So this is a question from a past exam. The joint density function is
\begin{equation} \begin{aligned} P\left(X_1=x_1, X_2=x_2\right) & =I_{\{0,1\}}\left(x_1\right) I_{\{0,1\}}\left(x_2\right) \int_{-\infty}^{\infty} \theta^{x_1+x_2}(1-\theta)^{2-x_1-x_2} f(\theta) d \theta \\ \end{aligned} \end{equation}
The exercise also states that $\int_{\mathbb{R}} f(\theta) d \theta = \int^{1}_{0} f(\theta) d \theta = 1$. Important to mention that I don't know how to use this fact properly.
The first exercise is to show that $X_1$ and $X_2$ are identically distributed. I think I've managed to answer it correctly.
We can show that by marginalizing with regards to the other variable:
\begin{equation} \begin{aligned} P\left(X_1=1\right) & =P\left(X_1=1, X_2=0\right)+P\left(X_1=1, X_2=1\right)=\int_{-\infty}^{\infty} \theta(1-\theta)^1 f(\theta) d \theta+\int_{-\infty}^{\infty} \theta^2 f(\theta) d \theta \\ & =\int_{\mathbb{R}}\left[\left(\theta-\theta^2\right) f(\theta)+\theta^2 f(\theta)\right] d \theta=\int_{\mathbb{R}} \theta f(\theta) d \theta \\ P\left(X_2=1\right) & =P\left(X_1=0, X_2=1\right)+P\left(X_1=1, X_2=7\right)=\int_{\mathbb{R}} \theta(1-\theta) f(\theta) d \theta+\int_{\mathbb{R}} \theta^2 f(\theta) d \theta \\ & =\int_{\mathbb{R}} \theta f(\theta) d \theta \end{aligned} \end{equation}
And since the case of $X_i = 1$ can define a Bernoulli random variable, we can that they are both $Ber(p)$ where $ p(\theta) = \int_{\mathbb{R}} \theta f(\theta) d \theta $.
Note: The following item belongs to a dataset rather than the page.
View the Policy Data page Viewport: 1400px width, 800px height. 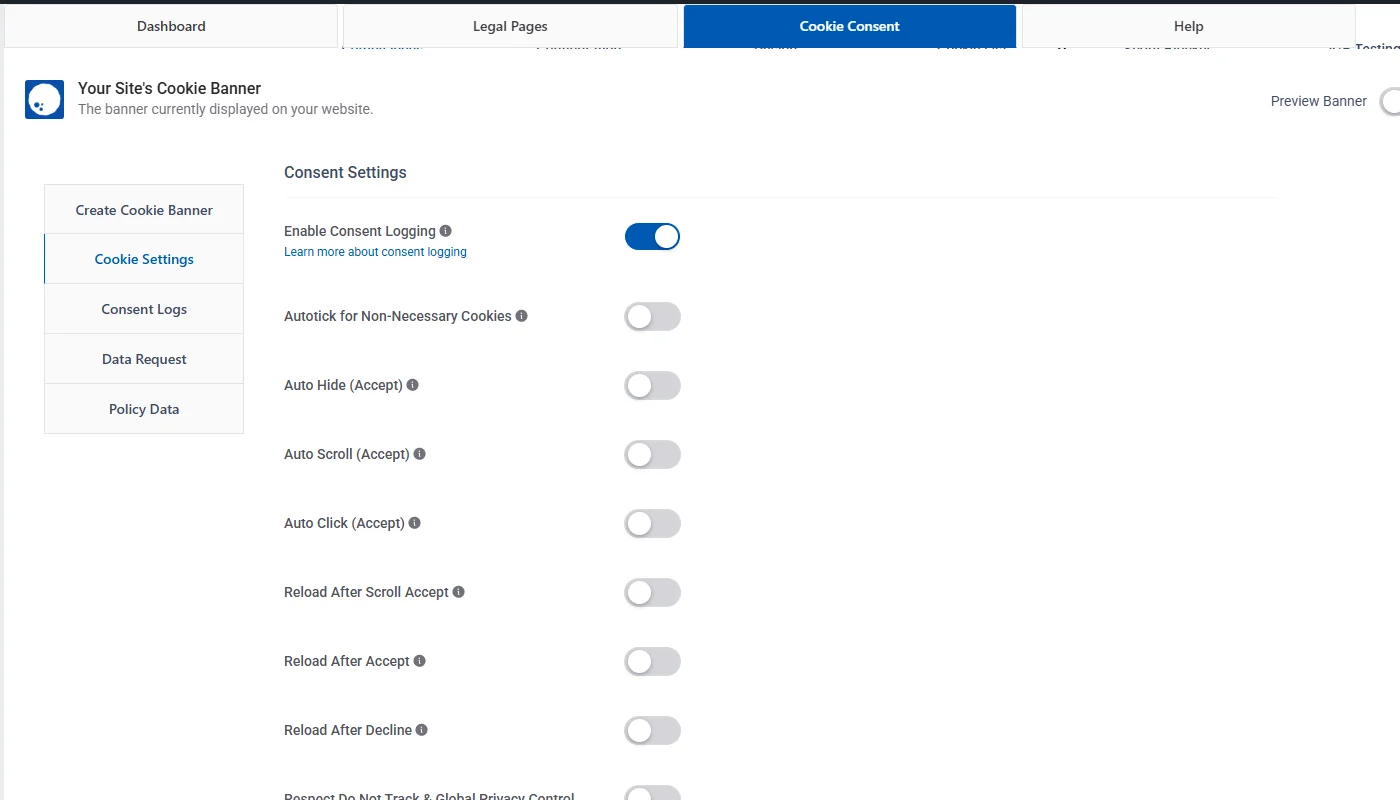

The second exercise is to show that their correlation is greater than 0.
My attempt is as follows:
Given that variances are always non-negative it suffices to prove that covariance is positive.
\begin{equation} \begin{aligned} \operatorname{Cov}\left(X_1, X_2\right) & =E\left(X_1 \cdot X_2\right)-E\left(X_1\right) E\left(X_2\right) \\ & =E\left(X_1 \cdot X_2\right)-P(\theta)^2 \\ E\left(X_1, X_2\right) & =P\left(X_1=1, X_2=1\right)=\int_{-\infty}^{\infty} \theta^2 f(\theta) d \theta \\ \operatorname{Cov}\left(X_1, X_2\right) & =\int_{-\infty}^{\infty} \theta^2 f(\theta) d_\theta-\left[\int_{-\infty}^{\infty} \theta f(\theta) d \theta\right]^2 \geqslant 0 \end{aligned} \end{equation}
This means that I should prove the next inequality probably using the mentioned fact about $f(\theta) $ but I can't find a way of isolating it. I also think that using C-S is an idea, but it doesn't boil down to something that makes sense for the exercise.
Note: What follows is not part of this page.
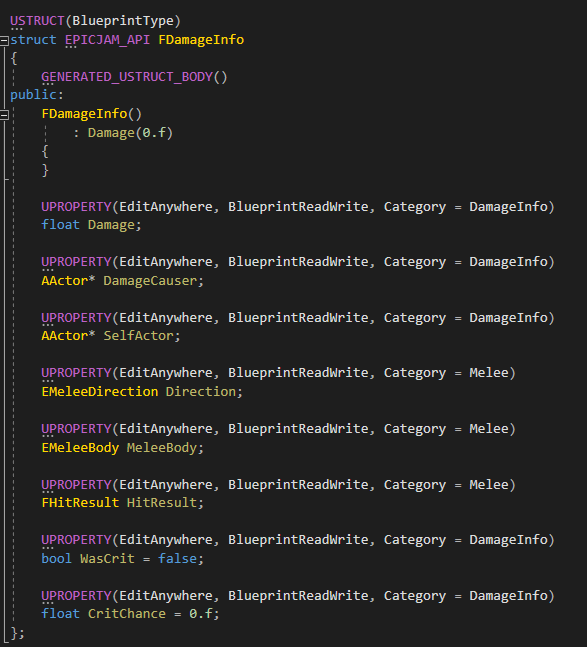587x647 pixels.
Task: Click the EPICJAM_API macro
Action: [x=107, y=40]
You should first notice that
$$ \theta^{x_1+x_2}(1-\theta)^{2-x_1-x_2} = \theta^{x_1}(1-\theta)^{1-x_1} \theta^{x_2}(1-\theta)^{1-x_2} $$
and, using Bayes, we can write the joint density as
$$ P(X_1,X_2) = \int P(X_1,X_2 | \theta) f(\theta) d\theta = \int P(X_1 | \theta) P(X_2 | \theta) f(\theta) d\theta $$
where $P(X_i|\theta) = \theta^{x_i}(1-\theta)^{1-x_i}$ which (for $x \in \{0,1\}$) corresponds to a Bernoulli distribution. That means that $X_1$ and $X_2$ are Bernoulli when conditioned on $\theta$, and they are independent (when conditioned to $\theta$).
The first property ($X_1$ and $X_2$ are iid) is obvious because of the symmetry. The second is not obvious. But (again, using a Bayesian setting, i.e., treating $\theta$ as a random variable with density $f(\theta)$) we can write
$$E[X_1 ] = E[E[X_1 | \theta]] = E[\theta] $$
and
$$E[X_1 X_2 ] = E[E[X_1 X_2| \theta]] = E[\theta^2] $$
We know that, in general, $E[Z^2] \ge E[Z]^2$ (with equality only for a constant).
Hence $E[X_1 X_2 ] > E[X_1] E[X_2]$ (if $f(\theta)$ is non degenerate), and the covariance is positive.
The moral of the exercise is that two variables can be independent when conditioned to a third one, but not independent when not conditioned.
(It could also happen that the variables have negative correlation when conditioned, but positive correlation globally - cf Simpon's paradox)